JoshPlumSE - you can print your excel template to pdf, convert it to a good quality image somehow (I use bluebeam export) and then use that image as a new background for Smath. That way your hand calcs, excel calcs, and Smath calcs all have the same template.
 
I don't understand this wish to convert hand written calculations to a digital format.

I have been doing my "hand calcs" in a spreadsheet since 1985, and I still think that's the most efficient option.

Doug Jenkins
Interactive Design Services
 
We use onenote for calcs (company has used it for 5-6 years I think with Surface pros and laptops, I've only been there two years), definitely sympathise regarding the printing. Takes a bit of getting used to at first writing on the screen, but like anything it is ultimately a lot more efficient than pen and paper. In hot weather when Surface pro gets really hot it melts your hand, so be prepared for that!

I tried word for a bit but you don't have the calculation engine that's present in onenote. So it was a hard ask to get others to give up onenote and change because they were addicted to it despite its faults.

Surface Pen works OK on surface, but once you get used to it typing out text is probably faster in onenote. Onenote does basic dumb calculations by typing out equations, but suffers from a lack of precision in some instances which can be frustrating. The ability to come back and change calculations or create templates and reuse bits and pieces is invaluable.

The best print quality I've managed to come up with ie to use Adobe pdf printer and create a print profile with the quality maxed out. Anything else seems even on max quality (I.E. Bluebeam) to just look like garbage (like you scanned it on lowest dpi with lots of compression.

Also using vector images helps a lot with printing quality if you need to cut and paste images into your calcs.

You also cannot use any highlighting using pen tool as it just converts to a solid mess with no transparency hiding anything you highlighted if you print to pdf.

Really need something that is a hybrid between excel, jupyter notebook, onenote and mathcad.... Unfortunately nothing is perfect for producing calculations the way I want to do it.


 
Agent666 said:
Really need something that is a hybrid between excel, jupyter notebook

I've had a go at linking Excel to Jupyter notebooks via pyxll.

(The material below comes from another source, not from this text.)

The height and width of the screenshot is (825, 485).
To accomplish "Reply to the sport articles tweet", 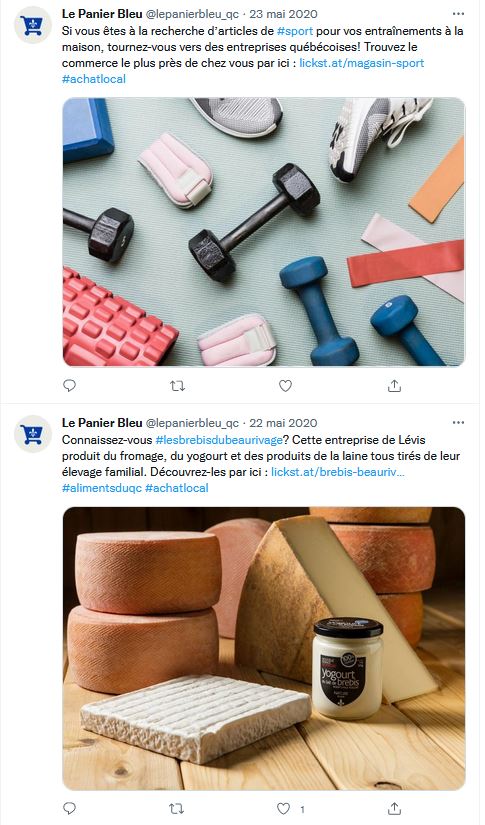I will point(69,386).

My immediate reaction is to ask why anyone would bother, but people who like working the Jupyter way might be more positive.


Doug Jenkins
Interactive Design Services
 
IDS, I am still not sold on the idea at this point. This is the time of year when I have these ideas since the temp gauge reads as the image shows below. 5 years ago I would have never thought I would adopt the electronic review of dwgs, but today the thought of printing, redlining, stamping, and scanning sound ridiculous. The guy teaching the python course produces nice notes in very short order, so that got me to thinking.

temp_ewvmpp.jpg


I appreciate the real world experiences Agent.
 
I did the electronic pen thing on and off for a number of years. It never stuck because it's really not as convenient as a pen and paper to me. It's trying to force computers into a different paradigm instead of playing to their strengths. I was a pretty early adopter with a convertible tablet laptop 15 years ago.

I do the majority of mine in MathCAD right now, insert pictures from other software and then combine with reference material at the end into one big pdf print. It's not ideal, because MathCAD has garbage handling of photos and outside file references. I'd rather have my default environment be a math workbook. When I try to do it in notekeeping software I never get around to actually pulling all my sources into it, because the software isn't part of my mental workflow.

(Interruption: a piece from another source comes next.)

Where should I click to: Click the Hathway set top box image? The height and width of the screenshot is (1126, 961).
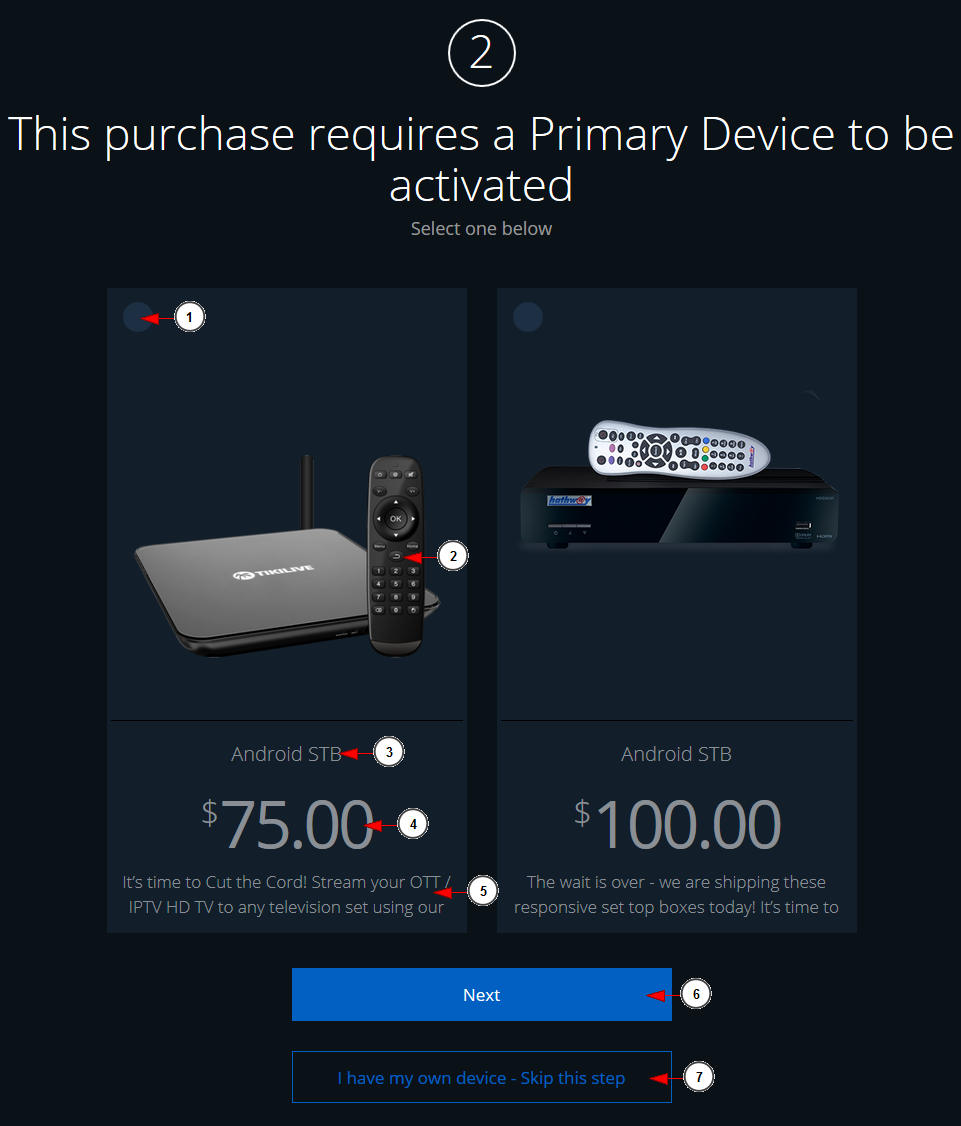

I thought about Jupyter notebooks last year when I was playing around with Python more, but it's a bit more screwing around than I'd like as my day to day solution.
 
For jupyter, this might be of interest, it helps turn it more into a valid prospect for calculations following a handcalc mentality, especially if you already have a lot of your code checks in python already.

 
I'm with IDS. I almost never break out the notepad, and when I do (maybe once a month) it's just to do a quick FBD check, or an occasional perforated shear wall. I can then simplify it to an approximation on a CAD sketch or Excel file for city submittal.

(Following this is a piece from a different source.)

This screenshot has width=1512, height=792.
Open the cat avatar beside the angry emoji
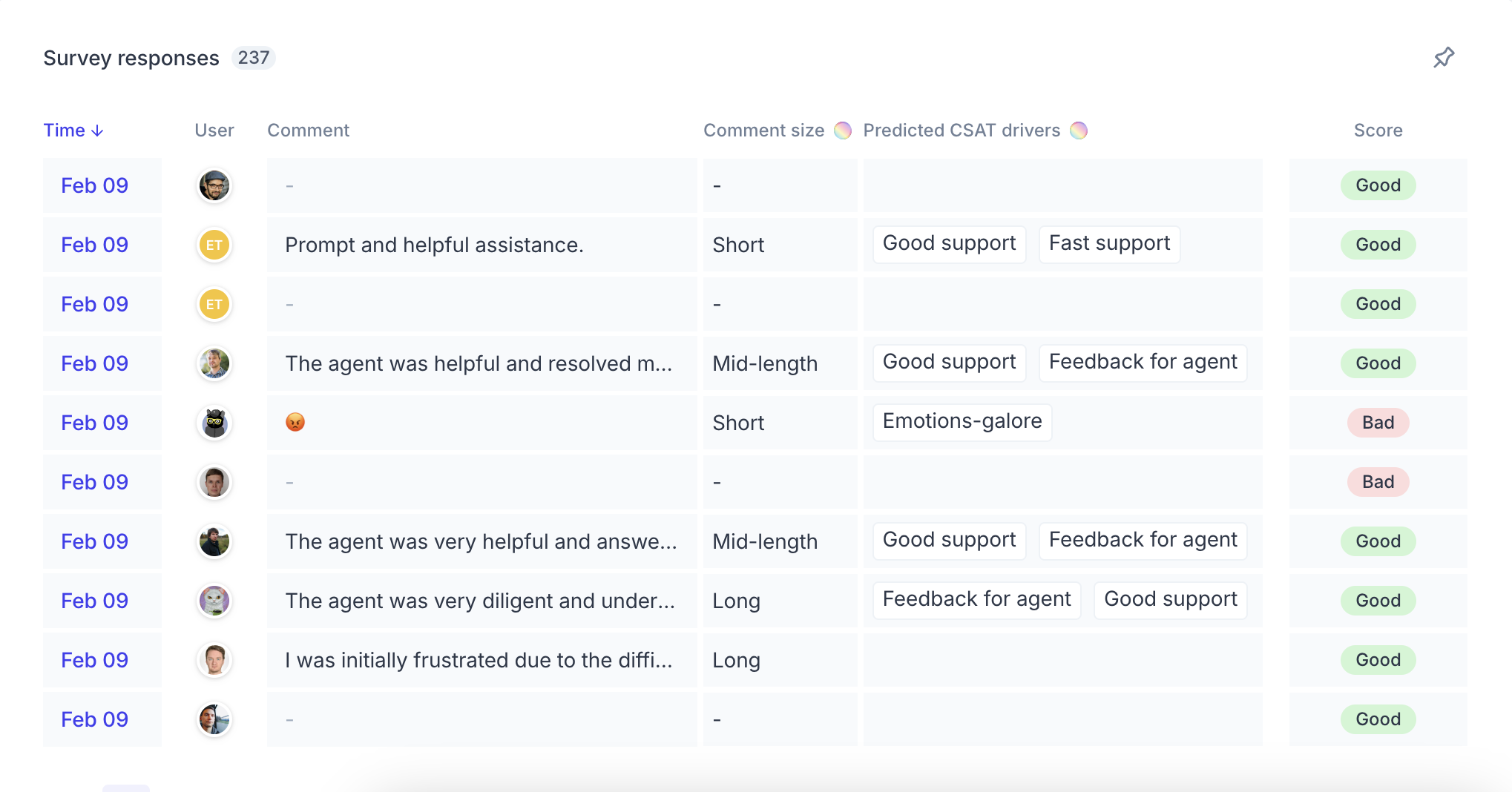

If I need a sketch I do it on CAD - it's quicker and looks better than a hand sketch. Then I can either paste it into an Excel sheet, or just type out the calcs by the sketch, title the sheet, and print. For diaphragms, wood shear walls, collectors, beam key, etc. I just copy my CAD plan, eliminate unneeded layers, fit it to a sheet size I want, and use that.

I acknowledge that the type of project you work on might affect how much you need to work by pencil and paper. Most of my projects are custom residential, where it's often best to be quick and approximate with the design.